Déjà signée par vingt-six États, dont la France, la convention Médicrime offre un cadre juridique international pour combattre un phénomène qui prend une ampleur très inquiétante. En effet, selon le Conseil de l’Europe, les ventes mondiales de faux médicaments ont doublé entre 2005 et 2010. Elles représenteraient aujourd’hui plus de 57 milliards d’euros. Aucun pays n’est épargné et tous les médicaments sont concernés (Viagra ; anticancéreux ; traitements contre le paludisme ; anti-thrombotiques ; etc.). D’après l’agence de santé américaine, un médicament sur dix vendu dans le monde serait une contrefaçon. Pis, dans certains pays africains, la moitié des médicaments en circulation seraient des faux. En France, les médicaments de contrefaçon ont représenté 18% des 7,6 millions d’articles saisis par la douane en 2013. En février 2014, les douaniers du Havre ont découvert 2,4 millions de faux médicaments en provenance de Chine, soit la plus importante saisie de contrefaçons de médicaments jamais réalisée par les services douaniers dans l’Union européenne.
La croissance exponentielle du trafic de faux médicaments s’explique principalement par l’essor du commerce en ligne. Selon l’Organisation mondiale de la santé (OMS), un médicament sur deux vendu sur internet est faux. Il en résulte que les produits médicaux contrefaisants sont désormais les premières marchandises saisies aux frontières de l’Union européenne via le trafic postal.

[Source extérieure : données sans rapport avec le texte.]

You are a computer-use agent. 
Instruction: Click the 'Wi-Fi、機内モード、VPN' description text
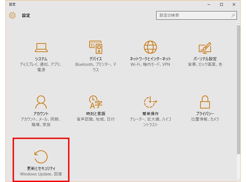(150, 64)
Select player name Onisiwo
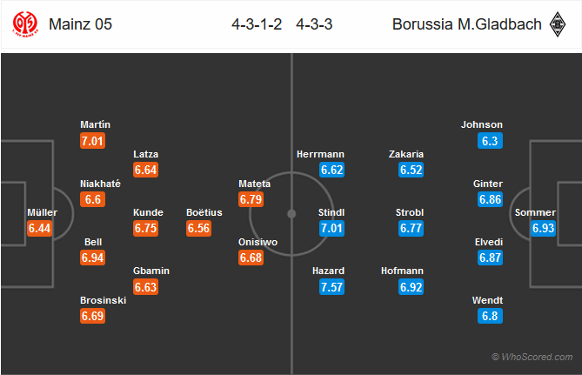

La contrefaçon de médicaments est une activité particulièrement lucrative. Elle serait dix à vingt-cinq fois plus rentable que le trafic de drogue. D’après l’Institut international de recherche anti-contrefaçon de médicaments (IRCAM), la contrefaçon d’un "blockbuster", c’est-à-dire un médicament rapportant plus d’un milliard de dollars pour un laboratoire, peut générer un bénéfice d’environ 500.000 dollars pour un investissement initial de 1.000 dollars. Au total, le trafic de faux médicaments génèrerait environ 250 milliards de dollars par an. Ces sommes colossales servent en grande partie à financer des organisations criminelles transnationales.
L’économie mondiale s’en trouve de plus en plus fragilisée. Plus grave encore, la contrefaçon de médicaments met en danger la santé des consommateurs. Les faux médicaments sont en effet des produits qui, selon les cas, ne contiennent aucun principe actif, des principes actifs mal dosés ou des principes actifs totalement différents de ceux devant être utilisés. Selon l’OMS, ce fléau cause environ 100.000 morts par an en Afrique.
Compte tenu de la gravité des menaces induites par la contrefaçon de médicaments, il importe que la convention Médicrime entre en vigueur dans les plus brefs délais. Pour ce faire, deux ratifications sont encore nécessaires. Aussi souhaite-t-il connaître l’état d’avancement du processus de ratification, par la France, de cette convention.